In expectation of a strain on the ability of fifth generation (5G) networks to keep track of a rapidly growing number of mobile devices, Tufts University researchers have developed an improved algorithm for localizing and tracking these products. The scalable solution distributes the task among the devices themselves and could meet the demands of a projected 50 billion connected products in the internet of things by 2020.
Positioning of wireless devices is currently centralized and dependent on “anchors” with known locations such as cell towers or GPS satellites to communicate directly with each device. An increase in the number of devices will necessitate installation of anchors at higher density, suggesting that centralized positioning can become unwieldy as the number of items to track grows.
The new method of distributed localization in a 5G network has the devices locate themselves without all needing direct access to anchors.

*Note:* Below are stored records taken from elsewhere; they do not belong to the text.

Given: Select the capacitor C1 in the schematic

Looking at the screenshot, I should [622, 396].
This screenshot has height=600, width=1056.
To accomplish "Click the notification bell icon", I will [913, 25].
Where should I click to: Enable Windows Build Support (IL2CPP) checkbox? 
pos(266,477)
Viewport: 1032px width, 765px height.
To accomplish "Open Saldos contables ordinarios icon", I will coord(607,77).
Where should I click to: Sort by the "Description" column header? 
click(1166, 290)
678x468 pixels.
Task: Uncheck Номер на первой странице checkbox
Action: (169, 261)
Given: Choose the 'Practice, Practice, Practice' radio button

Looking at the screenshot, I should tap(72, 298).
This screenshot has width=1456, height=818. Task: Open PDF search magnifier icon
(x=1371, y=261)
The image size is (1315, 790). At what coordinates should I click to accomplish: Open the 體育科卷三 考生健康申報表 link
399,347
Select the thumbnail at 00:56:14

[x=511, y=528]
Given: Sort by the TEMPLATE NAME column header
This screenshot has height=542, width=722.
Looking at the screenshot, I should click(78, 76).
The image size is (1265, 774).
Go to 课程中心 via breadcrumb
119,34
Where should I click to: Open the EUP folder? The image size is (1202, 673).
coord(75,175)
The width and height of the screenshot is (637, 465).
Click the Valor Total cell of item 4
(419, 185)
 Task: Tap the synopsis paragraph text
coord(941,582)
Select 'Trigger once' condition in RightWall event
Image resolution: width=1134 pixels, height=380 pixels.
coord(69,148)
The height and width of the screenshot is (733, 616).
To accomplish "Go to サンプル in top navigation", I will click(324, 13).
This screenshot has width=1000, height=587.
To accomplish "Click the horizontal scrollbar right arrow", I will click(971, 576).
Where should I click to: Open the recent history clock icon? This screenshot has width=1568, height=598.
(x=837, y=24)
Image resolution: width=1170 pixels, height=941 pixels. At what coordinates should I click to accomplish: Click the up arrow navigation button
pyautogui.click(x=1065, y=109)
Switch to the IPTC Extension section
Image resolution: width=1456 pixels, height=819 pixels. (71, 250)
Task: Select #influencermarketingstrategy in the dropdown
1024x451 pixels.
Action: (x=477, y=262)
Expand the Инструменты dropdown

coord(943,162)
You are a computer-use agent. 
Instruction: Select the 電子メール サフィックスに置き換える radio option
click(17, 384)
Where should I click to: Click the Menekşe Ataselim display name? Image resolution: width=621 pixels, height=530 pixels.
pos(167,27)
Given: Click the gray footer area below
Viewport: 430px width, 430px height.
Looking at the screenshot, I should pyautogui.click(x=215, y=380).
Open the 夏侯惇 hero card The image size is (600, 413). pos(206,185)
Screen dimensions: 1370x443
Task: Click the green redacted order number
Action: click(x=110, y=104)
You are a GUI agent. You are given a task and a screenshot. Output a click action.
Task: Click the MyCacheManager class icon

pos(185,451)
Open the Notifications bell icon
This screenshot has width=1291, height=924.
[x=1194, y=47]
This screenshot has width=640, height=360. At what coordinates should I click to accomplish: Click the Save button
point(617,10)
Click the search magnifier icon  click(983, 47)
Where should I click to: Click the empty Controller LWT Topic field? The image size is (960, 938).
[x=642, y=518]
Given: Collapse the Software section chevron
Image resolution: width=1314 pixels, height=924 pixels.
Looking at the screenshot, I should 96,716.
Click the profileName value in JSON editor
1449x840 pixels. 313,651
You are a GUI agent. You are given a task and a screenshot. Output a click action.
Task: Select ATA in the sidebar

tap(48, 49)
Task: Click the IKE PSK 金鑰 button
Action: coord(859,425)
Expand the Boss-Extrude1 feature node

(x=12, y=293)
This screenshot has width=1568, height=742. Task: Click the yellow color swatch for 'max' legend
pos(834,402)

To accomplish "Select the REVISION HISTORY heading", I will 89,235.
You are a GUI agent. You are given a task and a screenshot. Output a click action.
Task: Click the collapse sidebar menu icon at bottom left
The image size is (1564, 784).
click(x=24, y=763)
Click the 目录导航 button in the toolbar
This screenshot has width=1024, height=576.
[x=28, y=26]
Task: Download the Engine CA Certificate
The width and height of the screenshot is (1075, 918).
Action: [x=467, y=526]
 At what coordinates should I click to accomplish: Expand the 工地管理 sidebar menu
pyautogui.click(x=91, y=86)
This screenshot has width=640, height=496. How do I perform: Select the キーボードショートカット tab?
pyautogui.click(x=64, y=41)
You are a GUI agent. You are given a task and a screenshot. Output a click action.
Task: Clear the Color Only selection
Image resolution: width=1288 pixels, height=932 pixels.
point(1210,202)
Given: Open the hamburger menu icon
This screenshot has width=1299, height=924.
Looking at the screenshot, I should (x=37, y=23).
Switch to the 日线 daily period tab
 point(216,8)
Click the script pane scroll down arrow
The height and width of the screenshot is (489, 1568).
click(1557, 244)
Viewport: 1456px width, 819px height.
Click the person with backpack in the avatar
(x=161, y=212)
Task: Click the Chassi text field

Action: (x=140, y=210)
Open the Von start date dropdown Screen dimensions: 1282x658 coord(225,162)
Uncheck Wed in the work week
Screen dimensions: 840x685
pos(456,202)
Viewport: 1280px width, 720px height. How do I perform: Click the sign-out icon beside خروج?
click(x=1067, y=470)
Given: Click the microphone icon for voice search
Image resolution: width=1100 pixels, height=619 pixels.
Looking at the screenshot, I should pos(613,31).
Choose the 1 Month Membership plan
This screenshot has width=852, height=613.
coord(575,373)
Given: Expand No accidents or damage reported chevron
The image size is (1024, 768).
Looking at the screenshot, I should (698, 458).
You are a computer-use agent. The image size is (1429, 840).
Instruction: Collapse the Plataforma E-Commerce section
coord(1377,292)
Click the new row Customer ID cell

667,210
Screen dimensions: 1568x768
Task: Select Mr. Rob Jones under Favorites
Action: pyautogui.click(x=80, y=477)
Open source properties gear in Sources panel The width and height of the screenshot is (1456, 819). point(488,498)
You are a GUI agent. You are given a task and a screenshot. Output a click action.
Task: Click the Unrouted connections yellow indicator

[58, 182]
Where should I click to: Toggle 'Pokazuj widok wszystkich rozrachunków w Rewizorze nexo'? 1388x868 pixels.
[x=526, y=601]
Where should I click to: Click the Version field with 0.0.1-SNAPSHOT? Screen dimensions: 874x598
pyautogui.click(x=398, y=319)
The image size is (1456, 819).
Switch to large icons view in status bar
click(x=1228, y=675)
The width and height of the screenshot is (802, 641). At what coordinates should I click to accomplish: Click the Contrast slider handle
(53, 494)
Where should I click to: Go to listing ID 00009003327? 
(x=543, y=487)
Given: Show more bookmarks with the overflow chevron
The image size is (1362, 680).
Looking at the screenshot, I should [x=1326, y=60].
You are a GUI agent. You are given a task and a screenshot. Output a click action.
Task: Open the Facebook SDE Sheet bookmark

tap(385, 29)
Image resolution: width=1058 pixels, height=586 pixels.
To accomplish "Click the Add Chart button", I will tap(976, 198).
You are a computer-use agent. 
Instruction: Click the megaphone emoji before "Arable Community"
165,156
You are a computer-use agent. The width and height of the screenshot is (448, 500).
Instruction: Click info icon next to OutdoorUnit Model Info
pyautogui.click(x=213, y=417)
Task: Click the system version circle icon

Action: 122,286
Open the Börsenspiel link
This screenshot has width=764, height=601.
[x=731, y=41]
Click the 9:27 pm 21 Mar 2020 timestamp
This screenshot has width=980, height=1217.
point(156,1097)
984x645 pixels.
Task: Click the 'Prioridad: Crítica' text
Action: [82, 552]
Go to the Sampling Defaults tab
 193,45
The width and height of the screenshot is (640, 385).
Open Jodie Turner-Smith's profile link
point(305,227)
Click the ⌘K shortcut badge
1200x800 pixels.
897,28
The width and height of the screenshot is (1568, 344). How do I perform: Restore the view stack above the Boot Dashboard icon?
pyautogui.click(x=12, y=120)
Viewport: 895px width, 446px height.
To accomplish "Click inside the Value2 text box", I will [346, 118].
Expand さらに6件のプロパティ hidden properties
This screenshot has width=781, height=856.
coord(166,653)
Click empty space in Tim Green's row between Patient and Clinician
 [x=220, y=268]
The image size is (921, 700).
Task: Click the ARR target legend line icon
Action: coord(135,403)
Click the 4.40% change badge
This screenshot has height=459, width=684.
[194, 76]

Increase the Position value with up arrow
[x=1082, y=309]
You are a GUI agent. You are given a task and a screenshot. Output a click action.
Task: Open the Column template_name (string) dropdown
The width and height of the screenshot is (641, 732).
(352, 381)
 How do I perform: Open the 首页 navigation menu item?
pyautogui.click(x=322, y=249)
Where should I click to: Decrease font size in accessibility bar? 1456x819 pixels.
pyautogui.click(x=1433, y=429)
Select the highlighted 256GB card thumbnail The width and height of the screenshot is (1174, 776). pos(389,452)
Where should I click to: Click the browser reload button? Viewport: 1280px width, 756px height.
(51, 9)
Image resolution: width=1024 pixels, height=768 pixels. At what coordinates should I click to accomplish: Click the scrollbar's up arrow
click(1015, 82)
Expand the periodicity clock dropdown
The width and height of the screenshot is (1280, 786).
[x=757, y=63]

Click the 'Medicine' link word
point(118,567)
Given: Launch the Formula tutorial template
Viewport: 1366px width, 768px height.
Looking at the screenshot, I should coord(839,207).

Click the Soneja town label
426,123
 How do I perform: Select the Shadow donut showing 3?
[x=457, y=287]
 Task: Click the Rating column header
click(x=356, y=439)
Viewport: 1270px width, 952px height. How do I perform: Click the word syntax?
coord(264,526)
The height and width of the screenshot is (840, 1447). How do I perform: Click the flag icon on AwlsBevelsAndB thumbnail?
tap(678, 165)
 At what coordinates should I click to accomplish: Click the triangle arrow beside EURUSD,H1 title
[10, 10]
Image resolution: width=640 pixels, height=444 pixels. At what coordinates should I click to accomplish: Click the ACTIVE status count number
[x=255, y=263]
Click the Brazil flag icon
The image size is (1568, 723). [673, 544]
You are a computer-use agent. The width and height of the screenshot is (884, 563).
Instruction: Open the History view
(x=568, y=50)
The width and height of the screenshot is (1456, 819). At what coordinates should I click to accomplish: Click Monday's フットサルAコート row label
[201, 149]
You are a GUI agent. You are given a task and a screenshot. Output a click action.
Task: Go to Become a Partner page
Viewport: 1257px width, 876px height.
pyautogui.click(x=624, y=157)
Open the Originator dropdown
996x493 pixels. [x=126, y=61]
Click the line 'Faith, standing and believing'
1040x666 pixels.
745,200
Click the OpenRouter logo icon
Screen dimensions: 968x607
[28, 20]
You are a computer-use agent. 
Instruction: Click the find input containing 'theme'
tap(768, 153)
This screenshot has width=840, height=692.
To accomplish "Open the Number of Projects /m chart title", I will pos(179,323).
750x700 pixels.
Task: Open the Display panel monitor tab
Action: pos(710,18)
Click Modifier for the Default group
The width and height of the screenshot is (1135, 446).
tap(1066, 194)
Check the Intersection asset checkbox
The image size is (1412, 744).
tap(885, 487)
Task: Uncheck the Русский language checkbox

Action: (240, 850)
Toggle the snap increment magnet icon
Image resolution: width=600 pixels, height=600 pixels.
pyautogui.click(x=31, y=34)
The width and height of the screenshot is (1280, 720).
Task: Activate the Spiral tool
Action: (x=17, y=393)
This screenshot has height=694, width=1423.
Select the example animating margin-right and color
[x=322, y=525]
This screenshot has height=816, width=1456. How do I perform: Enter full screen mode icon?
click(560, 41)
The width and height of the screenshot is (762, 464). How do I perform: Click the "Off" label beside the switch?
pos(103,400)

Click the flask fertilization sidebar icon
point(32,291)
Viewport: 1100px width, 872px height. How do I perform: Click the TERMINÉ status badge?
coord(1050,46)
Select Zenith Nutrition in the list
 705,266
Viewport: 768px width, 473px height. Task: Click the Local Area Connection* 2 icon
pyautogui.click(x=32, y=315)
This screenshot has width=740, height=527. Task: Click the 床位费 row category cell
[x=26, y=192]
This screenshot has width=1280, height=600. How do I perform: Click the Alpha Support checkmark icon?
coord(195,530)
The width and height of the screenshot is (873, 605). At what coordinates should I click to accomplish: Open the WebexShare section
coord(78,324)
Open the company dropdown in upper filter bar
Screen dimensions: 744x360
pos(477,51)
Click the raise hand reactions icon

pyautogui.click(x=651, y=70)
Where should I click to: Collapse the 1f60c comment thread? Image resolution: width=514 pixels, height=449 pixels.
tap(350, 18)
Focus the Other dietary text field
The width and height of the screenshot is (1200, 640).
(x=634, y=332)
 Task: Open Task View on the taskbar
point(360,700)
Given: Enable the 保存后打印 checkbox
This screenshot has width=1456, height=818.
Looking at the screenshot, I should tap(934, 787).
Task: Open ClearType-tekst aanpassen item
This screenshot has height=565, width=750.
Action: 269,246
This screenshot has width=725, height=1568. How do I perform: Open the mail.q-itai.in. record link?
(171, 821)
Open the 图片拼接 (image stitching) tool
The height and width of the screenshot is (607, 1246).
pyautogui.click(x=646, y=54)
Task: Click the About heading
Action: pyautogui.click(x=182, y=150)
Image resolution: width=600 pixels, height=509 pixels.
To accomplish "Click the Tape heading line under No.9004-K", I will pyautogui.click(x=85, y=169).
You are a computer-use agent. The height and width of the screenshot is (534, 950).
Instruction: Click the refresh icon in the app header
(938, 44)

Sensing and calculations are done locally on the device, so there is no need for a central coordinator to collect and process the data.
The self-localization algorithm developed by Khan and his colleagues makes use of device-to-device communication, and so can take place indoors (e.g., in offices and manufacturing facilities), underground, underwater or under thick cloud cover. This is an advantage over GPS systems, which not only can go dark under those conditions, but also adds to the cost and power requirements of the device.
The mobility of the devices makes self-localization challenging. The key is to obtain positions rapidly to track them in real-time, which means the calculations must be simplified without sacrificing accuracy. The researchers achieved this by substituting the non-linear position calculations, which are computationally demanding and can miss their mark if the initial guess at position is in the wrong place, with a linear model that quickly and reliably converges on the accurate position of the device. The move to a computationally simpler linear calculation emerges as a result of the devices measuring their location relative to each other or a point representing the “center of mass” of neighboring devices, rather than having all of them reference a set of stationary anchors. Convergence to accurate positions is extremely fast, making real-time tracking of a large number of devices feasible.
The research is published in Proceedings of the IEEE.